**Task details**
When the material ends, stop; until then, set down every line exactly.

=======

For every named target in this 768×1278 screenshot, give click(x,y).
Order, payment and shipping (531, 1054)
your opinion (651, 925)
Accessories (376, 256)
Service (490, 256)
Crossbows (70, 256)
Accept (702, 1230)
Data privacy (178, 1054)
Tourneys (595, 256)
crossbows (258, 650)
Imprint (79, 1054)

=======

**Answer below**
For every named target in this 768×1278 screenshot, give click(x,y).
Order, payment and shipping (531, 1054)
your opinion (651, 925)
Accessories (376, 256)
Service (490, 256)
Crossbows (70, 256)
Accept (702, 1230)
Data privacy (178, 1054)
Tourneys (595, 256)
crossbows (258, 650)
Imprint (79, 1054)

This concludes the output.